SpaceX stock (SPCX) has fallen from its $225 peak. See what's behind the drop and what Nasdaq 100 inclusion and earnings could bring next.
Space Exploration Technologies (NASDAQ: SPCX), the rocket and satellite company built around reusable launch vehicles and its Starlink broadband network, has spent its first weeks as a public company on a wild ride. SpaceX stock priced its IPO at $150 a share on June 12, spiked to $225.64 within days, then slid back toward earth, closing at $157.97 on July 1, a gain of only about 5% from the offer price.
Key Takeaways
- SpaceX shares opened at $150 on June 12 and hit an intraday high of $225.64 on June 16 before retreating.
- The stock closed at $157.97 on July 1, up roughly 5% from its IPO price.
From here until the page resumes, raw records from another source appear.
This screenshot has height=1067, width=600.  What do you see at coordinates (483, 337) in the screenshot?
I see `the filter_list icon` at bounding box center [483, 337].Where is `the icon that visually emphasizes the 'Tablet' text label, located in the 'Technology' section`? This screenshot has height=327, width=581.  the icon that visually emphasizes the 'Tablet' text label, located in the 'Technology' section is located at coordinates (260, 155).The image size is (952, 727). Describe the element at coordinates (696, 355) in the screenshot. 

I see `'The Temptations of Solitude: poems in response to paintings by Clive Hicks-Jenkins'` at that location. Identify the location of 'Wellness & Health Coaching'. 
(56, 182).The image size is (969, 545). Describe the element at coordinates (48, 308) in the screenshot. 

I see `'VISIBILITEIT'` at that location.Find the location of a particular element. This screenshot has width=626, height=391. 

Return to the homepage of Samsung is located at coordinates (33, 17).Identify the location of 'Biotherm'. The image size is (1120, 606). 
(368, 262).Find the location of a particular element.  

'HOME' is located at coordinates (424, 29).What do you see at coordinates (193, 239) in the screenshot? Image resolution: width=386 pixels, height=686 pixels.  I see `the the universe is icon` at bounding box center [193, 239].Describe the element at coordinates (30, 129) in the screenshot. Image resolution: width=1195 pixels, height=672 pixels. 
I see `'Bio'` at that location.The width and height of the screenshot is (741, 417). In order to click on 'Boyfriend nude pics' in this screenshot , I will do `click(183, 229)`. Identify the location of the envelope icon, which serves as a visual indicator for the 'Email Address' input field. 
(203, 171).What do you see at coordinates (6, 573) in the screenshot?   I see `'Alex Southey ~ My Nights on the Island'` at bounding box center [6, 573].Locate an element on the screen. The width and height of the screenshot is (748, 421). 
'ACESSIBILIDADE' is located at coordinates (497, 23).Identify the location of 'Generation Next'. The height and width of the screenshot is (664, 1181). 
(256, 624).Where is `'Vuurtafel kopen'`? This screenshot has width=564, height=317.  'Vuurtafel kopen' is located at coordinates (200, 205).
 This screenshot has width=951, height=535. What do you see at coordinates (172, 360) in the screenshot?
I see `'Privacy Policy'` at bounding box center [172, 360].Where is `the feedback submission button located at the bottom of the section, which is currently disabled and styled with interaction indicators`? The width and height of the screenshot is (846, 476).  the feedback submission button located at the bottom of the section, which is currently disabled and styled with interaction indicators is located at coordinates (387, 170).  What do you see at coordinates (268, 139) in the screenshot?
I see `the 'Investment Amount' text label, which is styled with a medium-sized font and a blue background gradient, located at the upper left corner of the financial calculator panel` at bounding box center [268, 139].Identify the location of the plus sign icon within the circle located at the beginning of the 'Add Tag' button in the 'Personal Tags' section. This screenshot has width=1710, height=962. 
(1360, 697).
- A $25 billion bond offering announced June 22 sent shares down more than 12% that day, to $154.60.
- SpaceX joins the Nasdaq 100 on July 7, forcing index funds to buy in.
- The company's first earnings report as a public entity is expected in August.
Why the Early SpaceX Rally Faded
IPO pops often say more about scarcity than fundamentals. Investors who had waited years for a chance to own a piece of SpaceX piled in during the first days of trading, chasing the kind of story that turned early believers in Amazon or Nvidia into long term winners. Once that initial wave of buyers had filled their orders, the natural buying pressure that pushed shares to $225.64 started to dry up, and the stock drifted back toward its issue price.
The bigger jolt came on June 22, when SpaceX announced plans to raise $25 billion through a bond sale. Coming so soon after a high profile IPO, the debt offering reminded investors just how much cash the company burns building rockets, satellites and ground infrastructure. Shares fell more than 12% that day alone, closing at $154.60, and the stock has struggled to reclaim much ground since.
Valuation, Momentum and Yield on SpaceX Stock
Because SpaceX only began trading in June, there is no established price to earnings ratio, EPS figure or dividend history to lean on yet, and the company has not disclosed a market capitalization consistent enough to cite with confidence at this stage. That leaves momentum as the clearest gauge available. The stock's 52 week range so far runs from the June 16 intraday high of $225.64 down to a brief dip below $150 in late June, a swing of more than 30% in barely three weeks. That kind of volatility points to a stock still searching for a stable trading level rather than one settled into a valuation backed by steady earnings.
The bull case rests on scale and momentum: joining the Nasdaq 100 on July 7 means index funds and ETFs tracking that benchmark must buy shares regardless of price, which could offer near term support. Optimists also point to SpaceX's dominant position in commercial launches and the growth of Starlink as reasons the stock could eventually justify a premium once real earnings data arrives.
The bear case centers on that same lack of a track record. Without a P/E ratio, EPS history or dividend to anchor expectations, the stock trades largely on sentiment and headlines like the bond offering, which unsettled investors already digesting a hefty valuation. Heavy capital spending needs, evidenced by the $25 billion debt raise, could keep pressure on shares until profitability, or clear signs of it, become visible in financial reports.
What Comes Next for SpaceX Stock
Two dates loom over the next two months. The Nasdaq 100 inclusion on July 7 forces mechanical buying from index tracking funds, which could nudge shares upward in the short run regardless of sentiment. Then in August, SpaceX is due to post its first earnings report as a public company. Given how sharply the stock has already swung on far less consequential news, that release seems unlikely to pass quietly, whatever the numbers show.